Short of learning that the CD remastering is inadequate, I can't imagine anything saving me from (re)buying the Budapest Beethoven set, which I've long treasured on LP. The conventional wisdom has always been that the Budapest's early-'50s mono Beethoven cycle is the one to have, that the stereo remake is indulgent and less well played. Like so much conventional wisdom, well, I don't think so. The stereo cycle has stupendous richness of humanity and string playing (though the latter is the sort of thing that tends not to translate well to CD). For the price I can afford to gamble on the technical quality of the reissue.

BEETHOVEN: String Quartet No. 16 in F, Op. 135:
iv. Der schwer gefasste Entschluss (The difficult resolution):
Grave ma non troppo tratto; Allegro

Budapest String Quartet (Joseph Roisman and Alexander Schneider, violins; Boris Kroyt, viola; Mischa Schneider, cello). Columbia/CBS/Sony, recorded c1961 [not from the CD!]

[Naturally this doesn't sound so wonderful to me now! But I picked this movement blind, with no time to do more than get it into MP3 form. Oh well. We'll see when the CDs arrive!]


It may surprise readers familiar with my perpetual hacking away at poor Maestro Jimmy Levine that when he came upon the scene I was a fan, before it began to become clear that his obvious virtues of clarity and precision were pretty much his only actual performing virtues, and that only at first blush did they conceal the gaping emptiness beneath. But that enjoyment extended to his early stab at a Mahler cycle for RCA, in the '70s, which I'm kind of surprised to be reminded eventually came to encompass eight of the ten symphonies, including a complete(d) Tenth (Deryck Cooke version). RCA conveniently pulled the plug, presumably on economic grounds, before committing to the really expensive-to-record symphonies, Nos. 2 and 8 -- though No. 3, which is the longest of the symphonies and also requires an alto soloist and chorus, was recorded, with the Chicago Symphony.

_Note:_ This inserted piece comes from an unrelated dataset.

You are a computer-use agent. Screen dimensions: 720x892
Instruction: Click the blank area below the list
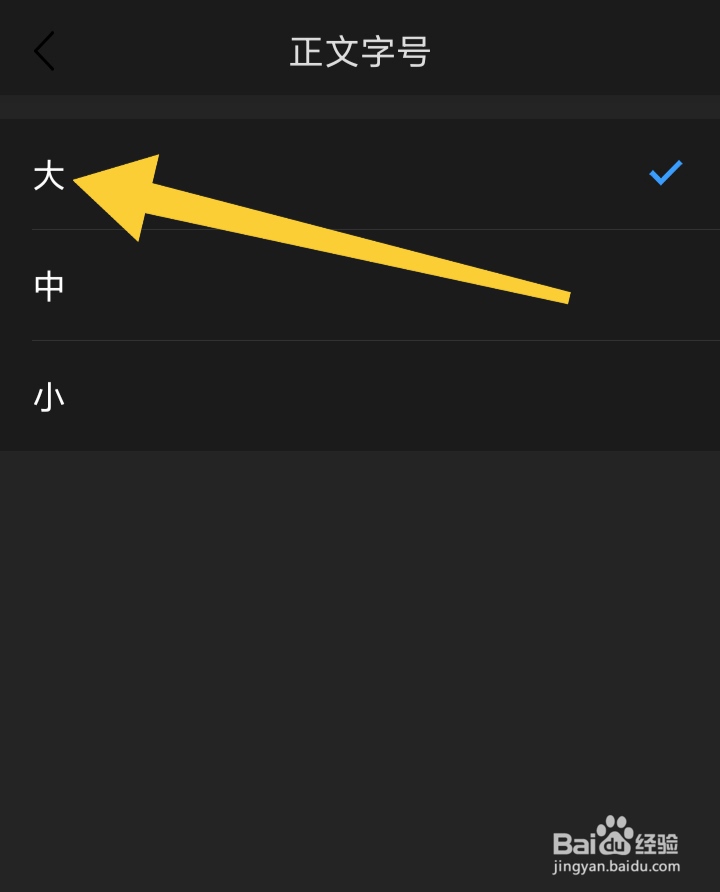click(360, 626)
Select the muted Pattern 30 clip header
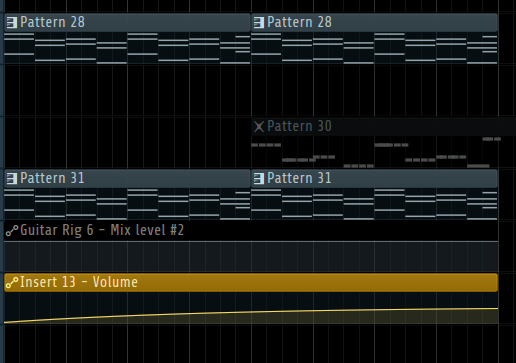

Now those eight symphonies have been gathered in a 10-CD box, one of a whole bunch of interesting reissues dumped out by the Sony BMG Classics operation. I don't remember loving any of the performances, but I did like them, especially the ones with the Philadelphia Orchestra (Nos. 5, 9, and 10), which perhaps simply out of habit provided some of the richness of orchestral texture for which the maestro has never had much use. At the $22.40 I've paid for the copy I've ordered, how could I resist? Even, as Amazon reviewers warn, with no notes or accompanying material of any kind. It will be interesting to rehear these performances.

MAHLER: Symphony No. 5 in C sharp minor:
iv. Adagietto

Philadelphia Orchestra, James Levine, cond. RCA/BMG, recorded c1977 [not from the CD!]

Again, I don't have these CDs yet, so these shouldn't be considered proper "reviews." I just couldn't resist them. I'll report when I've had a chance to play with them.